Over 100,000 supporters of two major Bangladesh opposition parties rallied in the capital Dhaka on Saturday, police said, demanding Prime Minister Sheikh Hasina step down to allow a free and fair vote under a neutral government.
Saturday’s rallies by the main opposition Bangladesh Nationalist Party (BNP) and the largest Islamist party, Jamaat-e-Islami, were the biggest so far this year, AFP journalists on site said, and marked a new phase in their protests with a general election due within three months.
Hasina — daughter of the country’s founding leader — has been in power for 15 years and has overseen rapid economic growth with Bangladesh overtaking neighbouring India in GDP per capita, but inflation has risen and her government is accused of corruption and human rights abuses.
The resurgent opposition has been mounting protests to press their demands for months, despite the BNP’s ailing leader Khaleda Zia, a two-time premier and old foe of Hasina’s, being effectively under house arrest after a conviction on corruption charges.
Her supporters poured into Dhaka on Saturday, crammed into buses despite checkpoints on the road into the capital, and even rode on top of packed trains.
“Vote thief, vote thief, Sheikh Hasina vote thief,” chanted the crowd at the BNP demonstration in front of the party headquarters.

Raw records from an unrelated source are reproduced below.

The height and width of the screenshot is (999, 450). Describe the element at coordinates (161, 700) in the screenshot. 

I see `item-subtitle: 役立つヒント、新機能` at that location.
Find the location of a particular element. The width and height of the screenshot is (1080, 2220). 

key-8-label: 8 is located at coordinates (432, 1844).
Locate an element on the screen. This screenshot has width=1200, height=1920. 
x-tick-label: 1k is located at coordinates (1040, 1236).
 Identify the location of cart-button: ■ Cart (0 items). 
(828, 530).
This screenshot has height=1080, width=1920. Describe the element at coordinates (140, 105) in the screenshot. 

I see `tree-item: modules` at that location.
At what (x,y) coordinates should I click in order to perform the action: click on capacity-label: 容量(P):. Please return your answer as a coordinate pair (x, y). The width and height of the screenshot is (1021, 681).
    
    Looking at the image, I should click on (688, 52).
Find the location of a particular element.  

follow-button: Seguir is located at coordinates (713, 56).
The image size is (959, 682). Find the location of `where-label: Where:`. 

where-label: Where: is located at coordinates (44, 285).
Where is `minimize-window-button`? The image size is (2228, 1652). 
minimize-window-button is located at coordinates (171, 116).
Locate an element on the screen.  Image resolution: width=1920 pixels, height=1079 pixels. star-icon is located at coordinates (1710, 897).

Student activist Sekandar Badsha, 24, from Chittagong, said: “We demand the immediate resignation of the Hasina government, release of our leader Khaleda Zia and establishing the people’s right to vote.”
At least 10,000 police had been deployed to prevent violence, officials said, but officers clashed with hundreds of protestors in the Kakrail neighbourhood in front of the city’s largest Catholic church, with police firing tear gas and rubber bullets.
“Some police officers were injured,” deputy police commissioner Akterul Islam told AFP.